ハマトンの『知的生活』に「記憶力が悪いと嘆いている学生へ」と題する文章があり、次のように指摘しています。

The finest intellects are as remarkable for the ease with which they resist and throw off what does not concern them as for the permanence with which their own truths engrave themselves.

では、翻訳を確認してみましょう。
「最もすぐれた知性の持主は、自分で真実であると考えたものを深く永遠に脳裏に刻み込む点で際立っているのと同様に、自分にとって大切でないものはなかなか憶えず、また簡単に忘れてしまうことでも際立っているのです」(『知的生活』渡部昇一・下谷和幸訳 講談社 134頁)

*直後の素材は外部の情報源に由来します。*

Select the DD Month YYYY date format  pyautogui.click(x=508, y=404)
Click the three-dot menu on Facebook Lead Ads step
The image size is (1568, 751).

優れた知性は、何事もよく理解することであろうと考えがちですが、そうではないようです。

重要なものに関しては、克明に記憶し、どうでもいいことは憶えないというメリハリが必要なのですね。

自分自身にとって重要であり真実であると考えるものをより深く理解し、自分自身のものにしていくという点は、まさしく、優れた知性の作用といえます。

しかし、注目したいのは、自分にとって重要でなく、真実とはかけ離れたものは、憶えず、多少、記憶に残ったにしても、さっさと忘れてしまうという点です。

憶えない、忘れるという作用が優れた知性の作用とは驚きです。

この発想はなかったといってもいいかもしれません。

憶えるだけが能ではないのですね。

どうでもいいことは憶えない、忘れるという作用を含んでこそ、最も優れた知性といえるのですね。

どうでもいいことに思い悩み、悶々としている人間は、自分にとって大切でないこと重要でないことを見抜く力がない人間といってよいでしょう。

つまり、知性が発揮されていない状態にあるといえます。

重要なことは後回しで、どうでもいいこと、つまらないこと、価値のないことをいちいち思い出し、自分自身を苦しめていたことがあったように思います。

そのようなことは、記憶せず、忘れなければならないのですね。

自分にとって大切でないものは、早々に捨ててしまうという潔さが求められます。

不必要なもの、不必要なことを捨てることにより、清々しい気持ちになることが知性的生活には必要ということでしょう。

最も優れた知性を身に付けるべく、真実と考えるものは完璧にマスターし、どうでもよいものは、その都度、忘れるということを実践していきたいですね。